The semantics for our schema is compatible with prevailing scientific practice.
The schemas we work with follow a relatively standard semantic pattern that may be called Entities, Properties, Values:
- Entities. Every table is associated with one specific type of entity/thing, with a documented definition. At a minimum the definition should be sufficient for the reader to know how, in principle, to identify the set of entities of that type present in a given real-life context. Ideally each instance is borne by a definite spatiotemporal extent, consistent with a strong principle of ontological realism. Every row of the table, or record, should correspond to exactly 1 element from this set. Such tables are generally assumed to be incomplete, not necessarily containing a record for all elements in the set.
- Properties. Every column of a table corresponds to one kind of property that makes sense for the given entity type, with a documented definition. In functional terms, what this really means is that the definition should be sufficient for the reader to know how, in principle, to identify when a real-life entity has a given value for this property.
- Values. Each value should have a definition that is sufficient for the reader to know how, in principle, to identify when a real-life entity has this specific value for the given property.

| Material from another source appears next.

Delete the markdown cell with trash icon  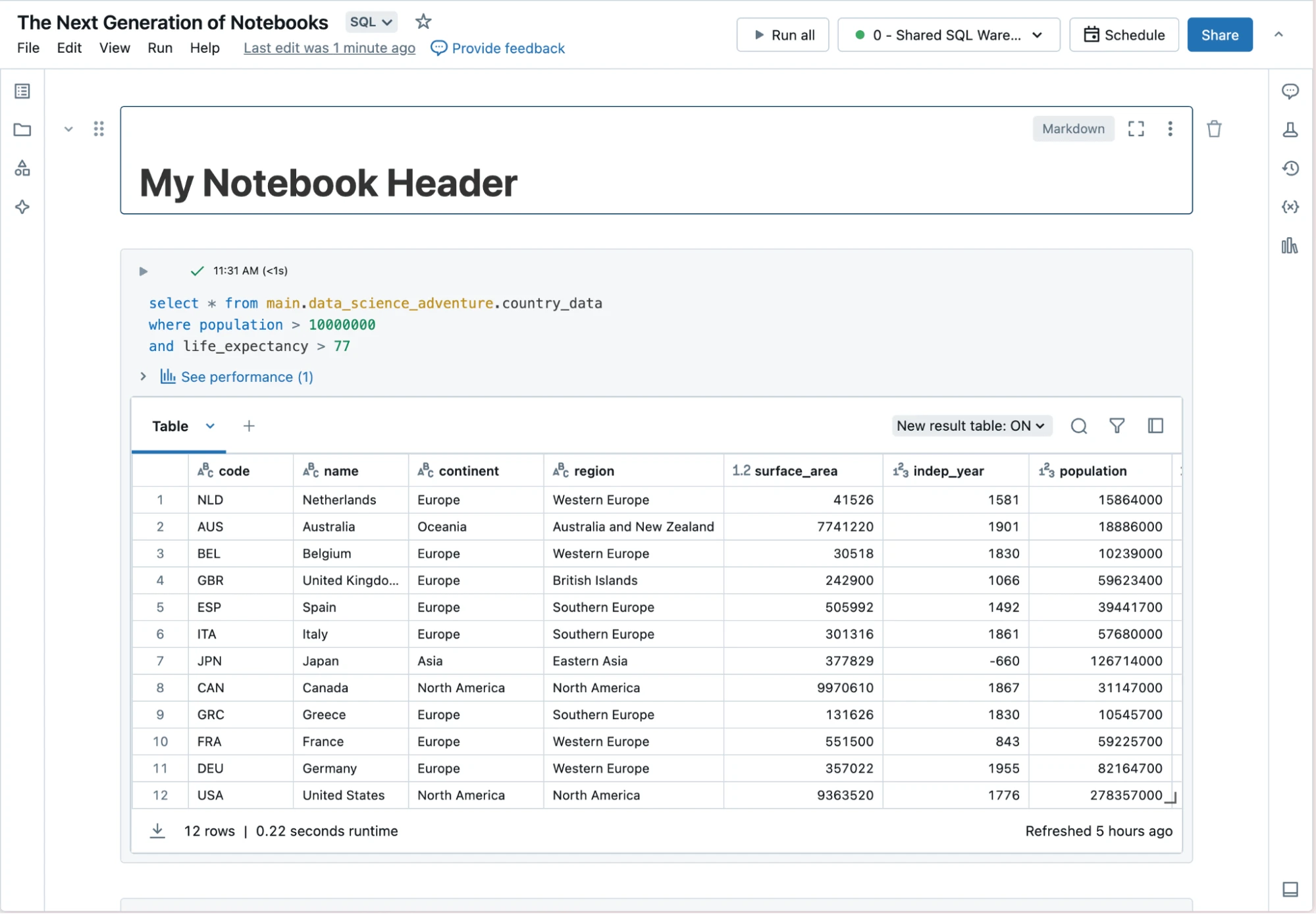tap(1214, 128)
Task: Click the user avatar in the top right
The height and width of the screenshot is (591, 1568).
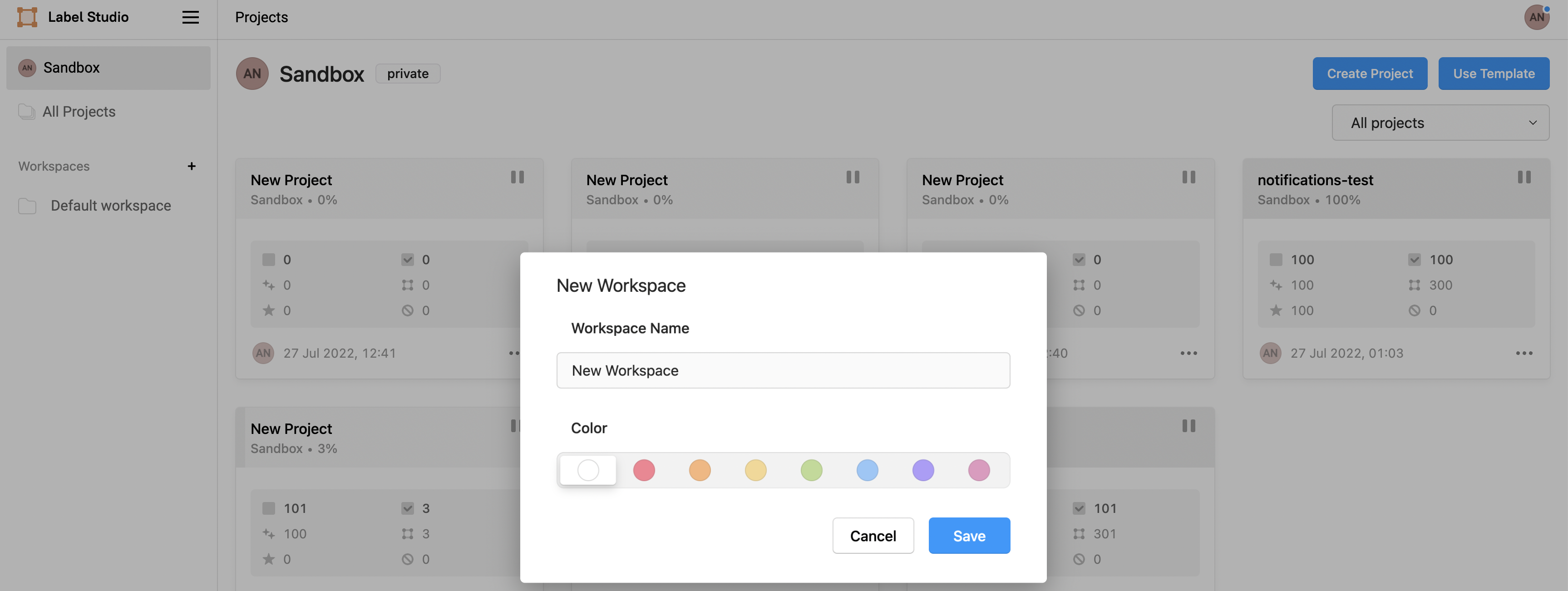Action: [x=1536, y=17]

Thus the schema will refer to 3 types of patterns – entities, properties, and values – and each will have their own documentation in the library of definitional annotations.
Note: The distinction between properties and values may be a matter of convenience. In case of a property with a small, idiosyncratic value set, the property may be disintegrated into distinct disjunctive properties, and the values deprecated. Or, the other way around, many related disjunctive properties may be bound together into a property and new values minted in place of the former properties.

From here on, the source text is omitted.